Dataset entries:
·····

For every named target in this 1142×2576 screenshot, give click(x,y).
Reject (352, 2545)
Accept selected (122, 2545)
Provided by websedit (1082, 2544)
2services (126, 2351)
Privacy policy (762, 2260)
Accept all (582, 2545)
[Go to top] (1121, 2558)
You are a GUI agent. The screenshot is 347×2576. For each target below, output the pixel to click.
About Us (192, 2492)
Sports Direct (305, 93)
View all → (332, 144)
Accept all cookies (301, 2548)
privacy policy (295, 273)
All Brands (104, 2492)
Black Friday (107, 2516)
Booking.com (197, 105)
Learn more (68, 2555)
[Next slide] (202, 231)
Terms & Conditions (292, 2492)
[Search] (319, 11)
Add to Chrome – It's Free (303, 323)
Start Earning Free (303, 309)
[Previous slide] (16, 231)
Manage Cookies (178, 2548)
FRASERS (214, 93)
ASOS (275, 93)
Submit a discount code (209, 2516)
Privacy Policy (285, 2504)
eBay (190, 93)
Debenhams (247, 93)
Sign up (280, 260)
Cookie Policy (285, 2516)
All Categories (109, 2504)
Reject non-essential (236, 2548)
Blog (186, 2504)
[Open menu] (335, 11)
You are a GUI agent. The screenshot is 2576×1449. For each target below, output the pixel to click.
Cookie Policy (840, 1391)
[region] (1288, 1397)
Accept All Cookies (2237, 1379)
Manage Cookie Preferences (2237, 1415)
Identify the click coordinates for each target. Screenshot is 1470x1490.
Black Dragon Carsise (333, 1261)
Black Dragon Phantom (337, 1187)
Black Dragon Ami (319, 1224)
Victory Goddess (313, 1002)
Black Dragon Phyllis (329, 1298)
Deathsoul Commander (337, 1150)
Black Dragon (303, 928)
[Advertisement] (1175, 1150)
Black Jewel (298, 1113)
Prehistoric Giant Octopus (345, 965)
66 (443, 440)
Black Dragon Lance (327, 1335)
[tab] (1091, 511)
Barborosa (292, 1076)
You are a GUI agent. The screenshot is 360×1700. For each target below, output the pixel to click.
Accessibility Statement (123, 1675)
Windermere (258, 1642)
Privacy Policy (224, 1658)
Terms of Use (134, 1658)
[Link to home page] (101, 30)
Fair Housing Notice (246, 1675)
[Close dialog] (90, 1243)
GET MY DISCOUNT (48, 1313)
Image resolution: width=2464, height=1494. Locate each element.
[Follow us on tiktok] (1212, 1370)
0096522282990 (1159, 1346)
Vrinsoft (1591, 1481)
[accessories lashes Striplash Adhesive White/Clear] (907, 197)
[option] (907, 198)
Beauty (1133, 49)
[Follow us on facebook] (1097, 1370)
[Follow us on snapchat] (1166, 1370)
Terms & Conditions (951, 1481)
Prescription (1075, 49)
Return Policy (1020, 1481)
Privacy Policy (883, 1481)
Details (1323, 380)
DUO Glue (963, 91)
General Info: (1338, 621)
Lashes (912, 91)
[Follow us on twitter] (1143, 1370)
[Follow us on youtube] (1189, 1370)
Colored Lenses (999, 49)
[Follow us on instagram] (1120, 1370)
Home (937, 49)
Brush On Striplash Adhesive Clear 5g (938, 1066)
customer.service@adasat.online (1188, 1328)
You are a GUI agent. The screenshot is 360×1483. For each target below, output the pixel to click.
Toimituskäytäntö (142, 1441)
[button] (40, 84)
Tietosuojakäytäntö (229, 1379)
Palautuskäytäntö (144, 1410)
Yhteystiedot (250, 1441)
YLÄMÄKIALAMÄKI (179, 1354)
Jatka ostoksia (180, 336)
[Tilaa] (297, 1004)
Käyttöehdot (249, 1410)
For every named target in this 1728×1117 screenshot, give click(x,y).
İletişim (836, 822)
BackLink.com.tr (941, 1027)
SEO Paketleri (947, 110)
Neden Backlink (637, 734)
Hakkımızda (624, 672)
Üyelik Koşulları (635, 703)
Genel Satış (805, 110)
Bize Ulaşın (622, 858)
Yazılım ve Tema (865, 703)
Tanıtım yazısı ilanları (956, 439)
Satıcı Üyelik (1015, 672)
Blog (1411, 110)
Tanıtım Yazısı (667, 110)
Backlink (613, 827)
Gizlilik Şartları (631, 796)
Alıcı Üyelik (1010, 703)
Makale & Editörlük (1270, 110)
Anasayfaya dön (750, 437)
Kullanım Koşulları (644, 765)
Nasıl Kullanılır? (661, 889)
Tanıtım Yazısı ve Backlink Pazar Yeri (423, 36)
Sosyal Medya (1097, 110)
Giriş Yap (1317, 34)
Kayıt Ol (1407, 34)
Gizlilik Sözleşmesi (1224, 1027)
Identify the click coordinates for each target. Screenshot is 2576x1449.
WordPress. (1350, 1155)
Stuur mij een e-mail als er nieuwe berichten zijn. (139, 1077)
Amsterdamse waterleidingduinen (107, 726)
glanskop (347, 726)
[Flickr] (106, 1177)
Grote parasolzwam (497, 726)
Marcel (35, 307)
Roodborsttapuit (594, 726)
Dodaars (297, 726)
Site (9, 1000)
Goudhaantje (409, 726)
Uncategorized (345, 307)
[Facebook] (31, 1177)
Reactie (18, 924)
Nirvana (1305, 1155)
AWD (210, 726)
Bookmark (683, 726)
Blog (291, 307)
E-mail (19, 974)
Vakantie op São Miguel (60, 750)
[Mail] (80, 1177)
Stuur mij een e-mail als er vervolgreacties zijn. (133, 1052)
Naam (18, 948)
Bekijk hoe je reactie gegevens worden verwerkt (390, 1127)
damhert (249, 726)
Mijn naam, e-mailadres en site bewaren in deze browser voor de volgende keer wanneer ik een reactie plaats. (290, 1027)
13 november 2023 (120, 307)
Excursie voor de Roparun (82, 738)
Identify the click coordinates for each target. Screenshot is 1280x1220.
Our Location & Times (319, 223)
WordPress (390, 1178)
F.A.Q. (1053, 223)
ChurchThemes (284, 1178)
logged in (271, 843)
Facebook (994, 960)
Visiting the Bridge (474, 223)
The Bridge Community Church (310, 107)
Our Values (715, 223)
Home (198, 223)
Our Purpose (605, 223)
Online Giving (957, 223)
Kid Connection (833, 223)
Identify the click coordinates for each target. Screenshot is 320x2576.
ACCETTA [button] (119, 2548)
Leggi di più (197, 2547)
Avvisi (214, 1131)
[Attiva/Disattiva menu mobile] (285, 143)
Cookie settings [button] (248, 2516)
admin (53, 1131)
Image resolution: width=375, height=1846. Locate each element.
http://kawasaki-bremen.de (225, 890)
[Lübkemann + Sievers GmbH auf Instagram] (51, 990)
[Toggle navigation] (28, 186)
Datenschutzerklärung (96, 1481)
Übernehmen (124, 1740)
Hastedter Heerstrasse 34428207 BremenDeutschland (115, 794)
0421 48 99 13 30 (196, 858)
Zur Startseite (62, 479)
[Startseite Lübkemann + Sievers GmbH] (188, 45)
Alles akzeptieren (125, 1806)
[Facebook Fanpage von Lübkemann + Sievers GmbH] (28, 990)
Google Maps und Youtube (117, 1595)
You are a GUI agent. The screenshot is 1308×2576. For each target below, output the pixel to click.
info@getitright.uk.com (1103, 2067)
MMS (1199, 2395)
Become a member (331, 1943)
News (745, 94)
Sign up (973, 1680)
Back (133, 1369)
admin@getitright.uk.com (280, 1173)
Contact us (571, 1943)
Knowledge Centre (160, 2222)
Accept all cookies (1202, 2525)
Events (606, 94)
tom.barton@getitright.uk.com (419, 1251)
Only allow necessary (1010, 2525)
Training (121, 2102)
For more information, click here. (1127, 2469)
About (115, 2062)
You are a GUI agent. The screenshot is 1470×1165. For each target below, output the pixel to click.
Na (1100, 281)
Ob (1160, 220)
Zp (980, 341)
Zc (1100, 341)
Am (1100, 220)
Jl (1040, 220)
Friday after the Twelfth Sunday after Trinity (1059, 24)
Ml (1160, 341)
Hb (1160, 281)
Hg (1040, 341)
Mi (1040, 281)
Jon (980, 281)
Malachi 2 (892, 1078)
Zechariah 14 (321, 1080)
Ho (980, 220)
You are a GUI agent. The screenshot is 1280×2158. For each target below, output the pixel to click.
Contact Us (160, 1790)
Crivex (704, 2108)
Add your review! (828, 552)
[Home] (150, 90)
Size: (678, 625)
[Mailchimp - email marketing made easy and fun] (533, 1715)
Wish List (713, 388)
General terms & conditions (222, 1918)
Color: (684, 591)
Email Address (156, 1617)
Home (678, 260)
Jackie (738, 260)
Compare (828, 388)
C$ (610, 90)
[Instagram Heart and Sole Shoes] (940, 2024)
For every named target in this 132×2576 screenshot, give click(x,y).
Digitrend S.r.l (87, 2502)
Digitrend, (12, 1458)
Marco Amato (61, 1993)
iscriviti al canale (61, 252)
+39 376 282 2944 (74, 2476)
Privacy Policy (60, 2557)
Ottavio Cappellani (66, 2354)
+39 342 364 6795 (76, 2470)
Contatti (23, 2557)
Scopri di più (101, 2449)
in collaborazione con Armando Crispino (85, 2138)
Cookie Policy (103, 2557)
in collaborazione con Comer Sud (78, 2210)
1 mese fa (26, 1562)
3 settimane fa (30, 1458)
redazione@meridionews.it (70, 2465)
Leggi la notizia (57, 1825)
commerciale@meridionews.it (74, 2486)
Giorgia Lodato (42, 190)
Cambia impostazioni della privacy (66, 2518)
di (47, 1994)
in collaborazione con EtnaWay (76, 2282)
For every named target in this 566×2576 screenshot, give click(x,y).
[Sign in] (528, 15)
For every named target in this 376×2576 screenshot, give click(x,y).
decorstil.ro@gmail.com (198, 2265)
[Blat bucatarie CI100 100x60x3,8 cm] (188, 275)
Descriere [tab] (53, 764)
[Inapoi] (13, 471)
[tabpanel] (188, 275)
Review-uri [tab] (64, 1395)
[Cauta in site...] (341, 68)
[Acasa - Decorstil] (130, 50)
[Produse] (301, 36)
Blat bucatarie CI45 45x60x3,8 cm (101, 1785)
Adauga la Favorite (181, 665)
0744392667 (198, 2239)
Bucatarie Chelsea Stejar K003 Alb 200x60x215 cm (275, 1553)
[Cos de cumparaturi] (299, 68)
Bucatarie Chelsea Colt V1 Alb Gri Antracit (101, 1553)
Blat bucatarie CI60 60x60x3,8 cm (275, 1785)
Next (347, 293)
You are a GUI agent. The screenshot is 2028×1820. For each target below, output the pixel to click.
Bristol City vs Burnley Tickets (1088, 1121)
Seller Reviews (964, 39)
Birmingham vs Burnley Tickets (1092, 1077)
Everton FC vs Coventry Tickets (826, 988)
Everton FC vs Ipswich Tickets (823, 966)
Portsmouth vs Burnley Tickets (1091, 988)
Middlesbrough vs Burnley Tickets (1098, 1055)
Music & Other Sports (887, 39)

·····

▶ [TASK DIRECTIONS]
Tell me how many lines of the data hold the word "Striplash", giving only the number.

▶ [SOLUTION]
2